I think I should just keep my mouth shut.
No1. He is off on a course at the other end of the country from 29th April, till 17th May. His mum is up the weekend he goes (2nd time in 12 months she has been up), and then she was going to come up again on 5th May with DH's nan, just for the day. So i arranged for my step dad and mum to come up that day, and me and DSes were going to go back with them for a week, on the 6th till the 13th. MIL has now said she can't come up on the 5th, only the 6th, which I said I was planning to go to mums. So MIL then said she would come up on 29th May instead. However this the weekend DH moves to live at the other end of the counrty because there are no MQ's availiabel for us to live in. I don't want her to come up then, as it will be last weekend with Dh for god knows how long. DH thinks "I should stop thinking only of myself".

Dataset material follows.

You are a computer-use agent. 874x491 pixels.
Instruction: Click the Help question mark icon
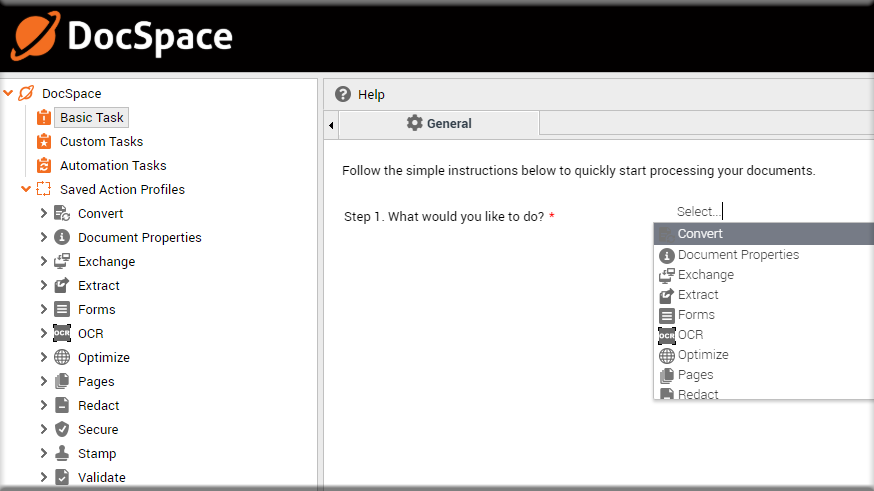[x=343, y=94]
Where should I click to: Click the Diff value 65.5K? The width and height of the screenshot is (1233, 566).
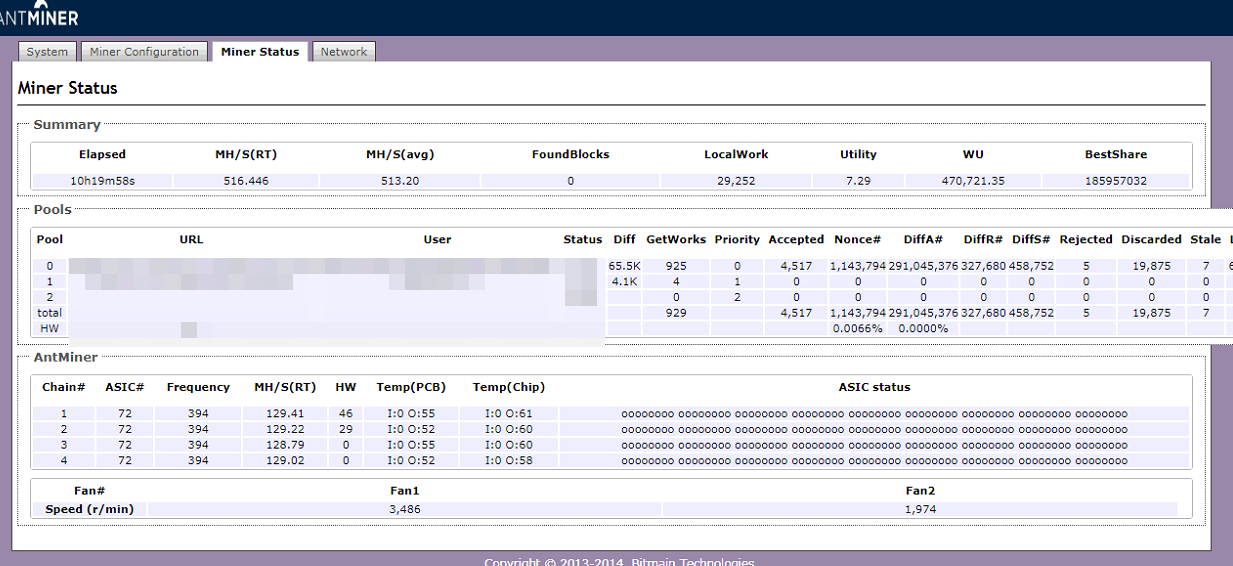[624, 267]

No2. He called his dad last night, first time in weeks he had spoken to him, they never call us. Step MIL said she had tried several times to call us. I said that she must have called during the day when I was out, although I hadn't noticed her number on missed calls. She said , no she had called at night, every night for ages. Now, I haven't been out at night form weeks, there is no missed call whatsoever, yet she is adamant she called. I told DH that she was trying to cover up the fact that they never call by claiming that she did call. He said "why would she lie". Which means that he thinks I'm lying by saying there was no missed call at all by them.
No3. I told him to text his mum for her birthday, because last year I was very ill, my mum was up looking after me and I forgot. Got lots of text messages last year from MIL, along the lines of "it's my birthdya, you've obviously forgotten". Dh has told me "I bear grudges to easily ", because I said I had been really annoyed and upset by her comments last year. SO I have to take all sorts from his mum and accept it because it's not nice to bear grduges, she obviously has, as she has been in our house once in 12 months.
They are really silly trivial things, but I get so wound up by DH's unability to say anything to his dad/step mum/mum/step dad in case he upsets them "let's keepo the peace" he says, it's like a mantra. But i get annoyed at the fact that MIL goes to visit BIL and SIl, 20 miles down the road from where we live, every other weekend and never bothers to visit us, yet DH says "I''m not getting stressed, why are you". I just need to put all this down, as I just feel I must be such a bad person to think these things and get so wound up by it. I always end up feeling that everything's my fault, even though I know it's not.